Ayer, Rajoy contó con el refuerzo de 545.805 votos más que los obtenidos por su partido hace casi cuatro años. Con tan escaso crecimiento, los populares, no obstante, barrieron literalmente a Alfredo Pérez Rubalcaba. Cosecharon 186 escaños. Es decir, disponen de una amplísima mayoría absoluta. La fidelidad de los simpatizantes, votantes y militantes de la derecha es, como puede verse, extraordinaria. Lo contrario, por cierto, de lo que le sucede con frecuencia a la izquierda.

La segunda legislatura
Durante la segunda legislatura de Zapatero, el PSOE ha ido perdiendo nada más ni nada menos que cuatro millones largos de votos. Cada día, más. Unos se fueron a la abstención. Otros recurrieron al partido de Rosa Díez. Aquellos se acercaron claramente a IU y despreciaron el denominado voto útil. Éstos se cambiaron de chaqueta y respaldaron al PP.

El principal azote
La crisis económica y los cinco millones de desempleados han sido el principal azote del PSOE y uno de los mejores regalos -gratis total- que ha recibido Rajoy. Los estrategas de Génova 13 acertaron, de acuerdo con sus intereses partidistas, en plantear que el culpable de la crisis era Zapatero. Había que buscar un cabeza de turco y encontraron de pronto la del presidente del Ejecutivo. Una vez diseñada la operación parados, los voceros genoveses la publicitaron intensamente, día a día, mes a mes, año a año para sacarle el máximo provecho mediático posible. Y como era verdad que los desempleados existían y eran de carne y hueso, los propagandistas populares tuvieron muchísima suerte.

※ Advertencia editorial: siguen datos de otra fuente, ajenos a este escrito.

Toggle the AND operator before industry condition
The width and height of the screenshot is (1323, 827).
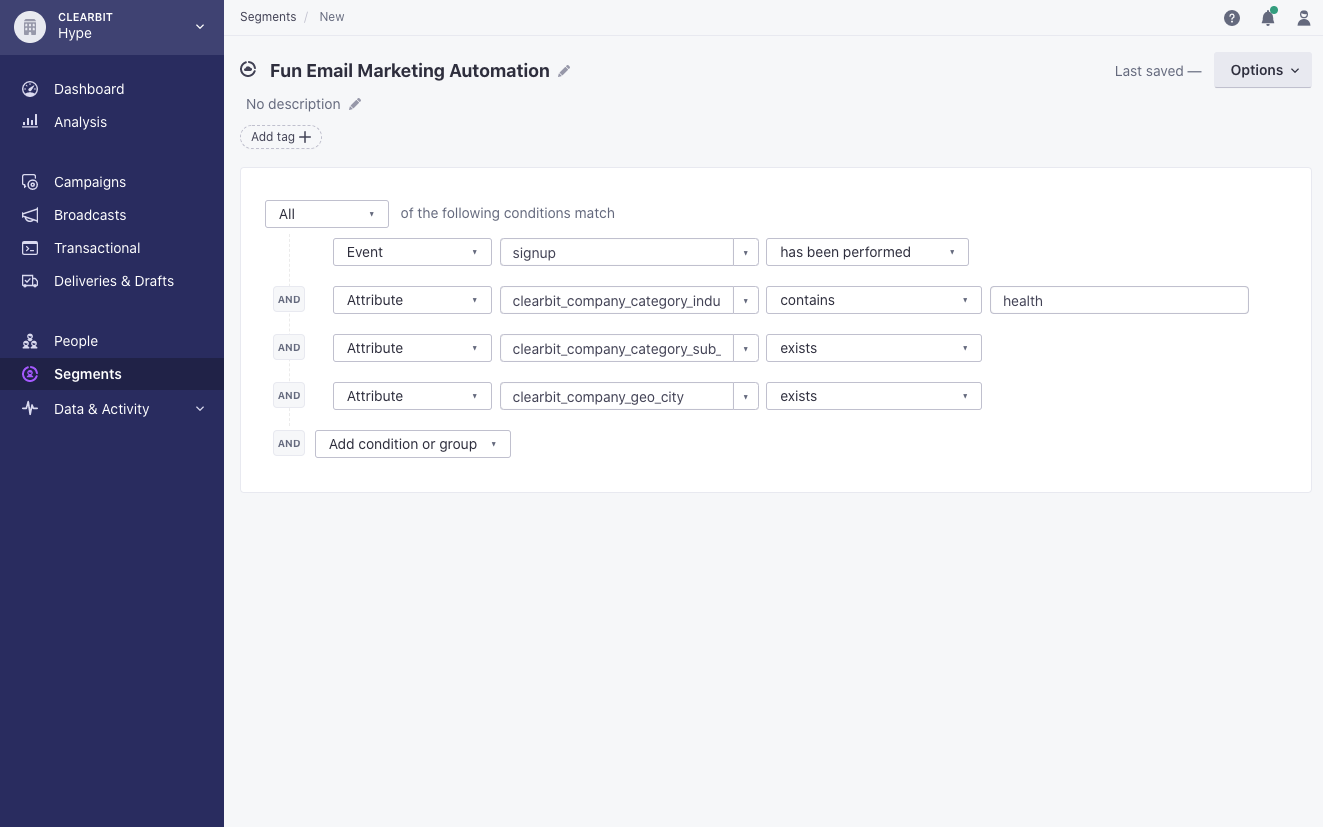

La rabia de la desesperación
La indignación de los ciudadanos –expresada por algunos a través del 15-M y otras movilizaciones- se multiplicó con razón evidente y con la rabia de la desesperación. Y, mientras, el Gobierno no supo, o no pudo, volcarse visiblemente en el rescate de los desempleados. Los cinco millones de parados explican, en buena parte, esos cuatro millones más o menos de votantes socialistas que han abandonado al PSOE y que ayer contribuyeron a hundirlo.

Con especial énfasis
Hemos dicho estos días, con especial énfasis y desde ELPLURAL.COM, que el PSOE –antes Zapatero, luego Rubalcaba- no tiene quien le escriba. Lo ratificamos más todavía a partir de la impresionante debacle del 20-N. El poder mediático del PSOE es de una indigencia monumental en comparación con el despliegue de la caverna periodística popular. ¿Ha de ir la dirección actual del socialismo -por ello y por otras razones- al desaguace? ¿Quiénes son las alternativas? ¿Es tan difícil hacer un estado mayor del PSOE que vertebre a las diversas corrientes que hay en el partido y lo intente potenciar no con palabras, sino con hechos?

Desde la oposición
El Gobierno del PP debe ser fiscalizado democráticamente desde la oposición. O sea, sobre todo, desde el PSOE. Hay que buscar aliados en IU y presionar con eficacia a la derecha. La labor es ardua para quienes dirijan el cuartel general socialista. Pero o se lo toman en serio, y muy serio, o no saldrá el PSOE con facilidad del pozo en el que ha caído.